Expected effects and result
The project expected results are design and optimization methodologies for DNNs in safety-critical vehicular applications. The project will provide new knowledge to extend the state of the art in the area of deep learning applications. The results are also expected to have a considerable impact on the state of the practice with regards to new and extended development models, prototypes and industrial demonstrators. The plan is to disseminate the results also to broader audience in the form of international publications. The project is expected to produce two Licentiate theses.

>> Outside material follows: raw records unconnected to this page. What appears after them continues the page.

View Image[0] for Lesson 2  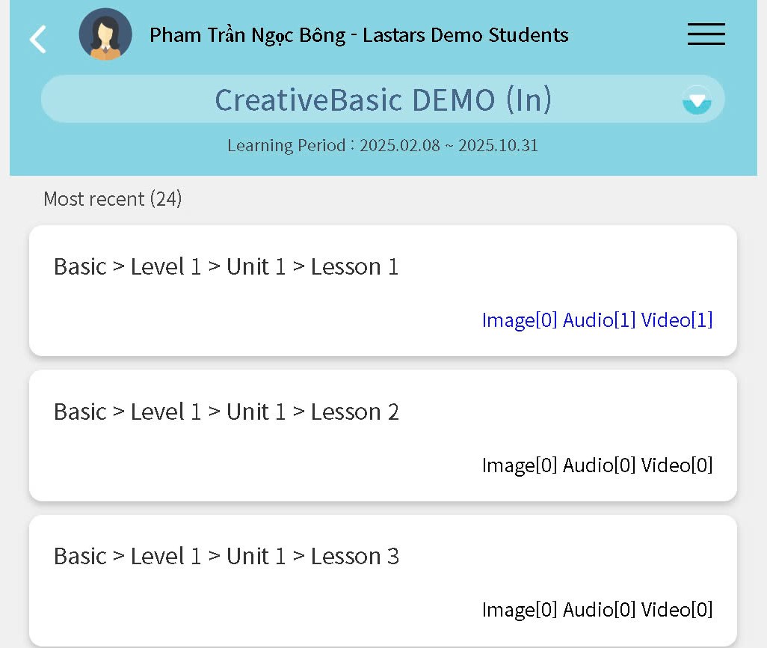[520, 465]
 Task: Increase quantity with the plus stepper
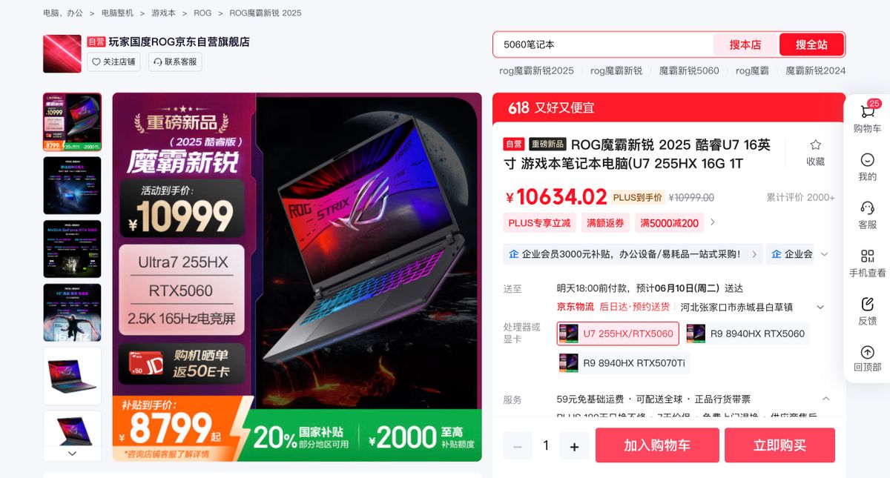574,446
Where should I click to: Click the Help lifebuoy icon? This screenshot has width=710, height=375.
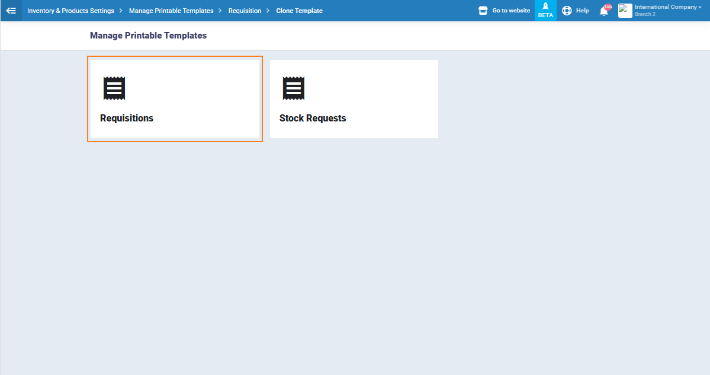pos(567,11)
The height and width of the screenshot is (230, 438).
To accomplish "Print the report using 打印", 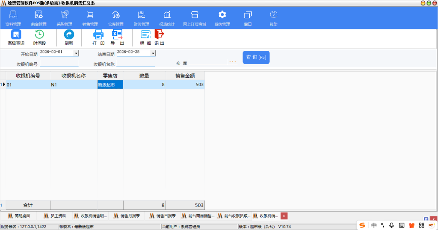I will click(98, 38).
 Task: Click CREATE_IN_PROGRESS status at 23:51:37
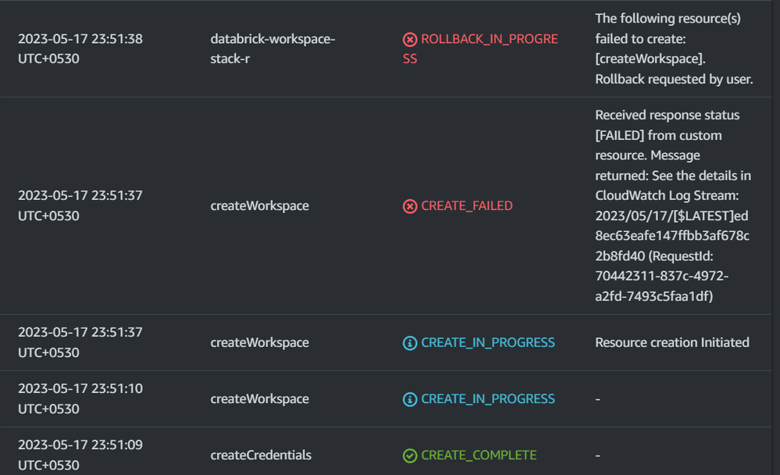[488, 343]

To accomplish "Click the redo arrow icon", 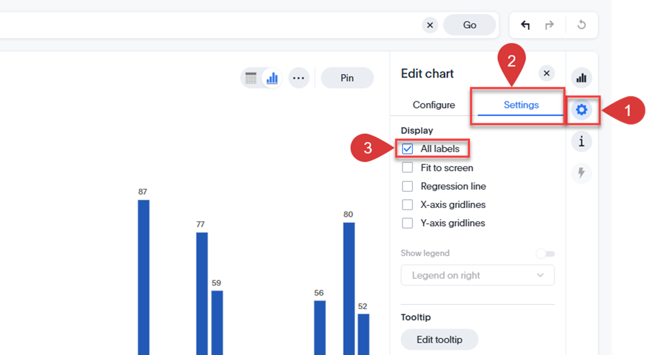I will (x=550, y=25).

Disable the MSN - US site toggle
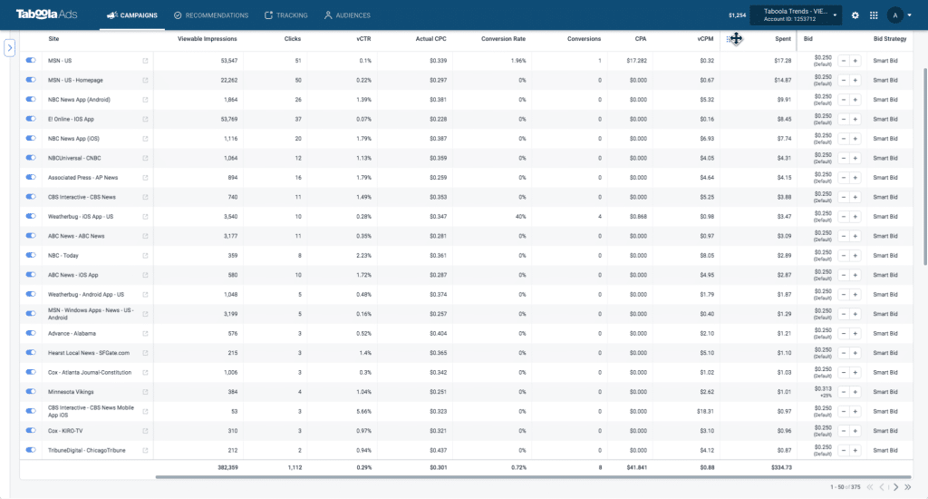click(31, 61)
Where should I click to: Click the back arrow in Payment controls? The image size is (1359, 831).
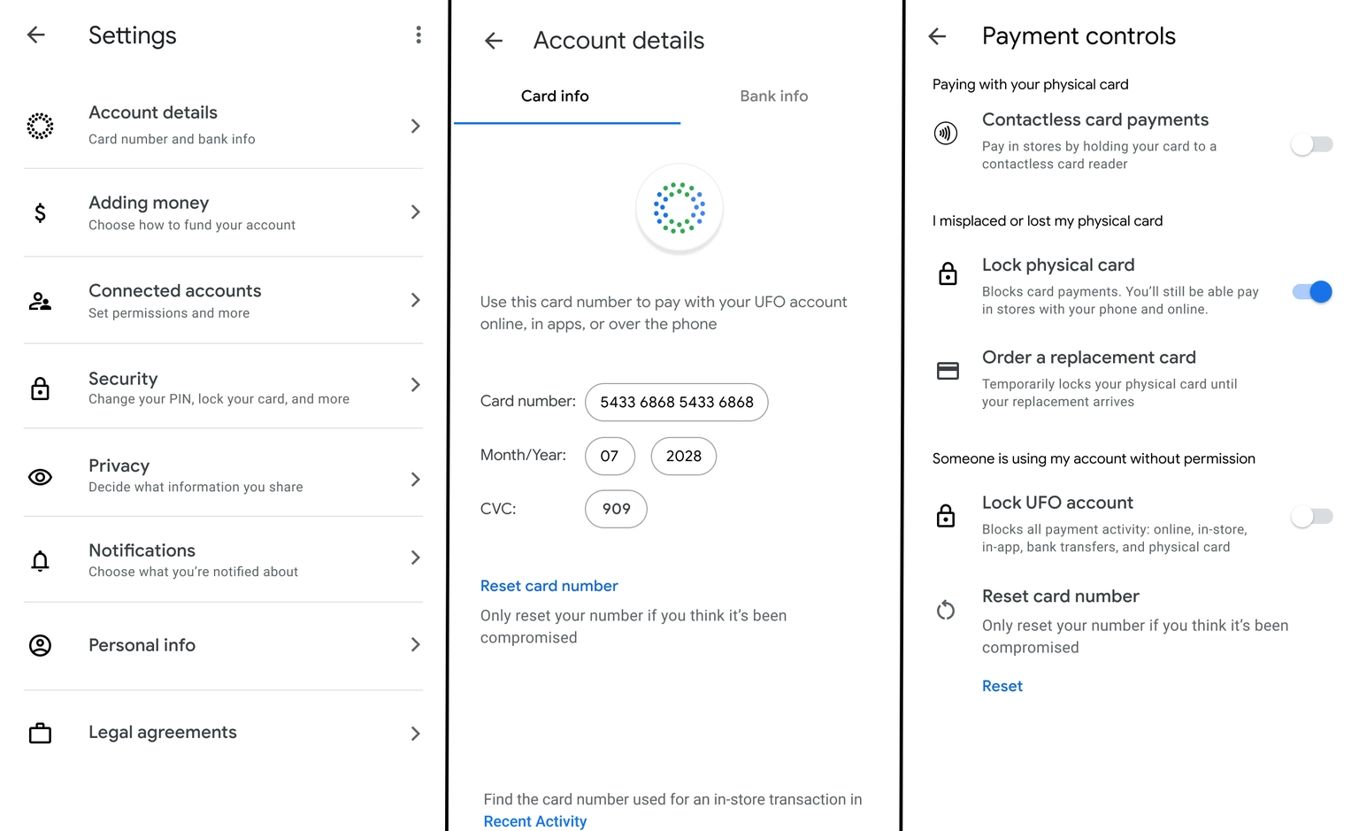(x=938, y=36)
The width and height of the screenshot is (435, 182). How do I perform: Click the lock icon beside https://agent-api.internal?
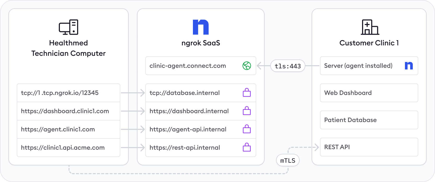pos(247,129)
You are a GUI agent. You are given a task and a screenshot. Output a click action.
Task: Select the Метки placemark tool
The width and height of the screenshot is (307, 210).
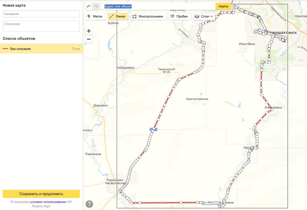[95, 17]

Planned approach and implementation
The first work package (WP) is on design and optimization of DNNs models for intention detecting. To choose the embedded friendly architecture, we will develop an automatic framework, which designs a highly optimized set of DNN architectures to be deployed on embedded computing platforms. The second WP is on safety and robustness of DNN models where we consider the effect of the adversarial and unintended data perturbations on the robustness of DNNs. The third WP is aimed at evaluating AutoDeep using the in-house testbed of an autonomous vehicle along with industrial case studies.